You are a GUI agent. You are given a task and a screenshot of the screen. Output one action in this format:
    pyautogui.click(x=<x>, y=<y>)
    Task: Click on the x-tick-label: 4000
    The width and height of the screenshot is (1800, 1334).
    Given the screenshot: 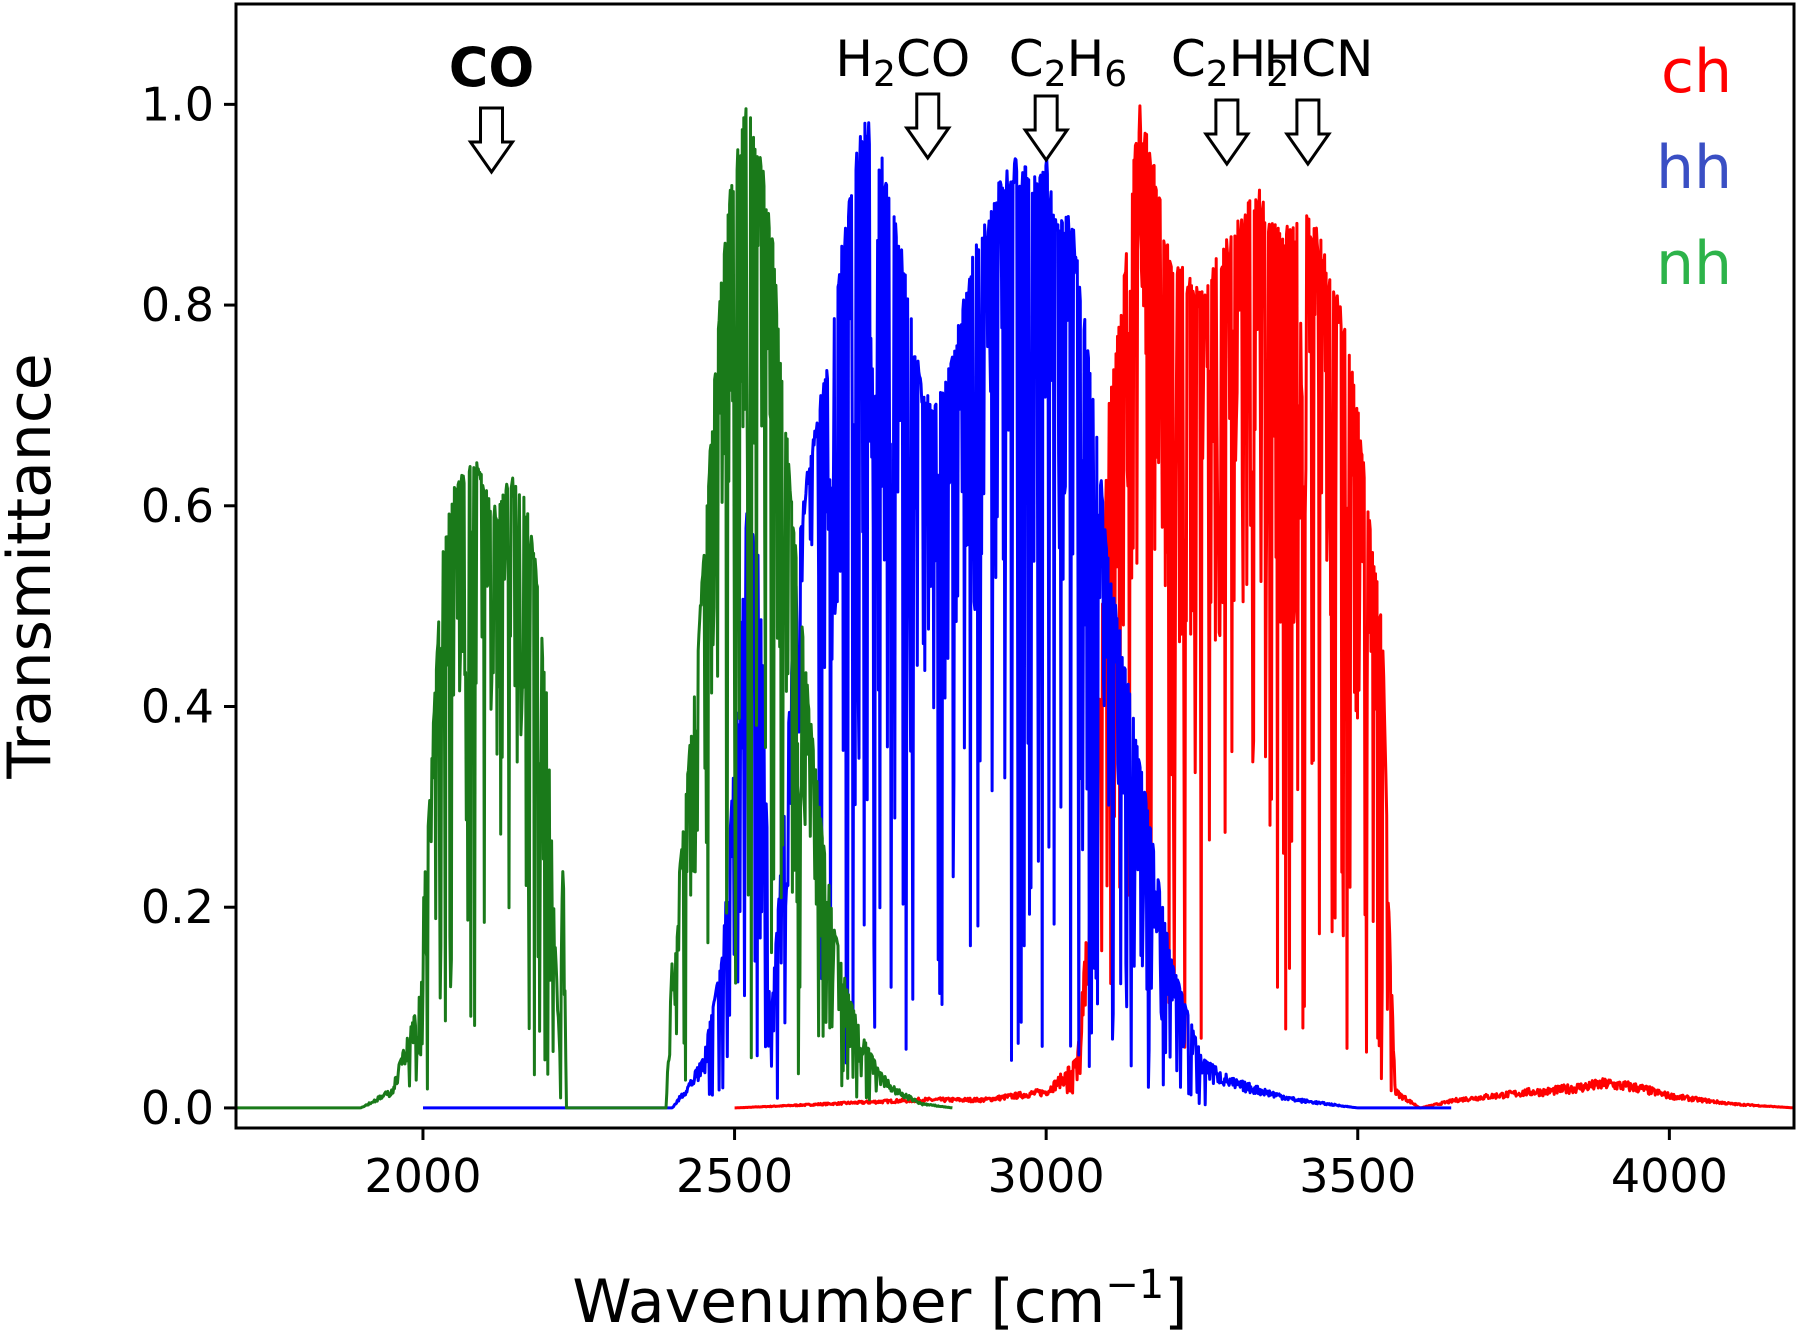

:::::

(What to produce): Return every item above line for line, with no changes to the wording, and leave the pictures out of your answer.

(Result of this task):
You are a GUI agent. You are given a task and a screenshot of the screen. Output one action in this format:
    pyautogui.click(x=<x>, y=<y>)
    Task: Click on the x-tick-label: 4000
    The width and height of the screenshot is (1800, 1334).
    Given the screenshot: 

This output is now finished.